If you're not new to the true crime world, you're familiar with the hit podcast Crime Junkie. Hosts Ashley Flowers and Brit Prawat dive into a new case each week, detailing all known aspects of whatever crime occurred. Their goal? To bring awareness to forgotten cases in hopes of closure for the affected families.
In an exclusive interview with Distractify, Brit – who partnered with Temptations for their “Catch a Cat Burglar” mini-podcast – chatted about helping solve cold cases, all things Crime Junkie, and more.
'Crime Junkie' host Brit Prawat puts the focus on the victims' families
While Crime Junkie is entertainment for listeners, the stories are very real. It's easy to forget that some people have been affected by the horrifying acts that true crime enthusiasts pour over.
Brit described the exposure Crime Junkie brings to these cases, explaining that the podcast shines a light on lesser-known instances. Not every case is broadcast on national television, and not every case brings justice to the victims.
Brit outlined the Crime Junkie solution to this issue, asserting that the podcast is "not only making sure that people are hearing about these cases but giving them something to do afterward."
The end goal is to encourage listeners to come forward with relevant information and support for the victims' families through advocacy and supporting organizations, asking, "What can we and our listeners do to give back to the victims' families?"
Crime Junkie supports the nonprofit organization Seasons of Justice, which host Ashley Flowers founded.
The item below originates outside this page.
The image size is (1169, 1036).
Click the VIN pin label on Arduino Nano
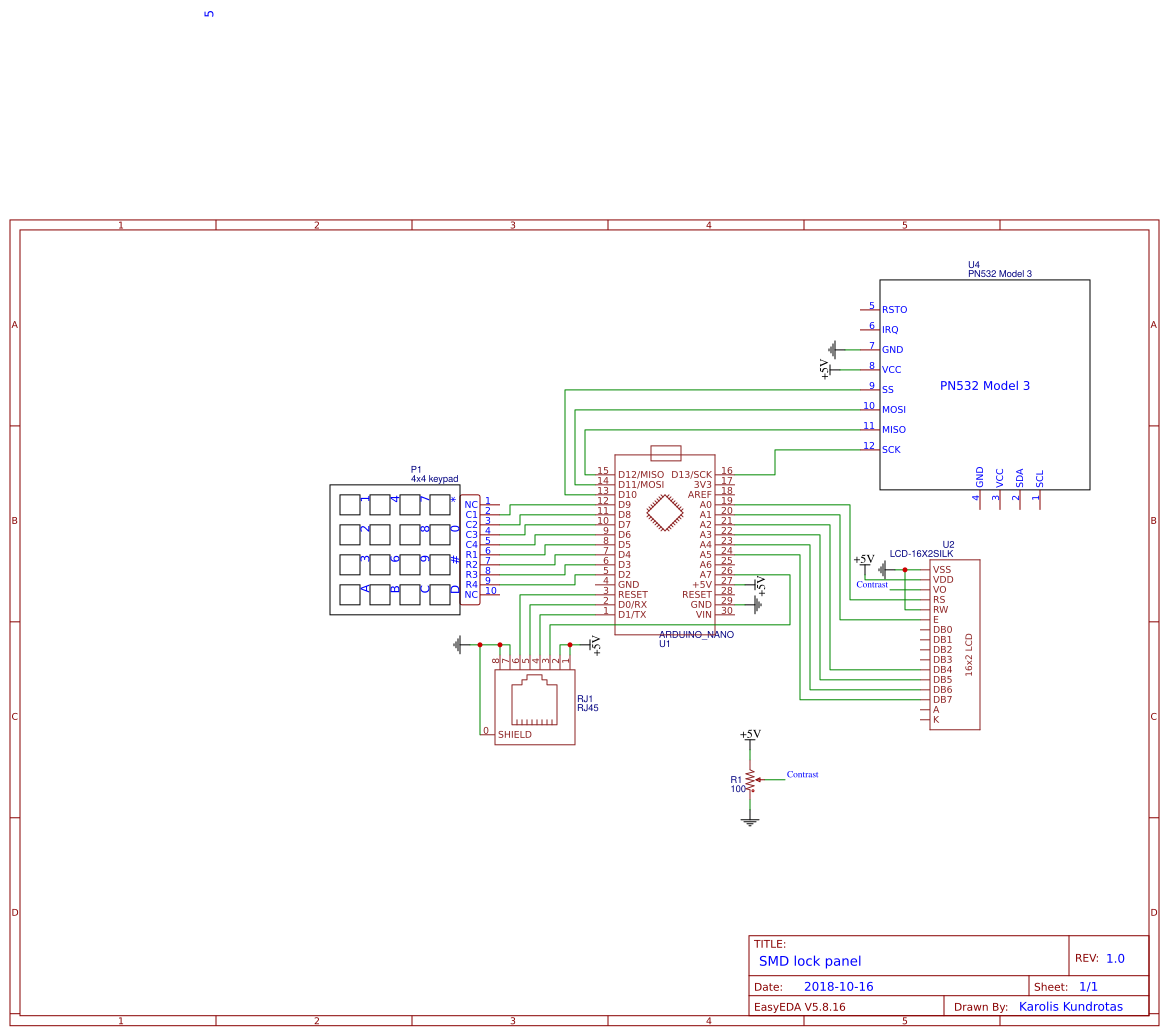(x=703, y=615)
According to its website, the mission of SOJ is to provide funding for investigative agencies and families to help solve cold cases. SOJ provides grants for advanced testing and investigative efforts as well as awarding grants for families to support awareness campaigns and other initiatives that can push their cold cases forward.
Brit Prawat reveals the case that has stuck with her.
Sometimes being so involved in the true crime genre has side effects, such as having a case that really sticks with you. Once you discover the event, you spend your days pouring over every detail in your mind, wondering what you've missed – the piece that would make the whole thing click.
The events of this unsolved murder took place about 20 minutes away from where Brit lives, and in a county where some members of both her and her husband's families live.
When asked about the case, Brit claimed, "I know this area, inside and out [...] it's really frustrating to be so close to that area and for the case to be so close to answers."
Case closed – what happens once they're solved?
Obviously, the end goal for true crime enthusiasts is to solve the case. So, what happens when they do get solved?
Brit asserted that the Crime Junkie podcast is not the sole reason for these cases being closed, saying, "We're just telling people about what happened."
"I don't see us as solving the crimes, I see us as providing a platform that helps the crimes get solved, and help those cases get to the people they need to get to," she added.
A beautiful effect of the reach of this podcast is that families of victims will reach out to tell their side of the story. Seeing the circumstances of the event with the eyes of those closest to the victim can genuinely make a difference in how the story is told.
Brit said that outreach from friends and family happens in two ways – someone reaches out offering the coverage of the crime, or someone reaches out after the episode thanking the hosts for the attention given to the victim.
Crime Junkie is a great place to dip your toes into the sea of true crime. Brit, Ashley, and their team at audiochuck tastefully put together their episodes and deliver them to you in weekly releases. I will forever look forward to Monday mornings when I wake up, and the first thing I hear is ... "Hi, Crime Junkies."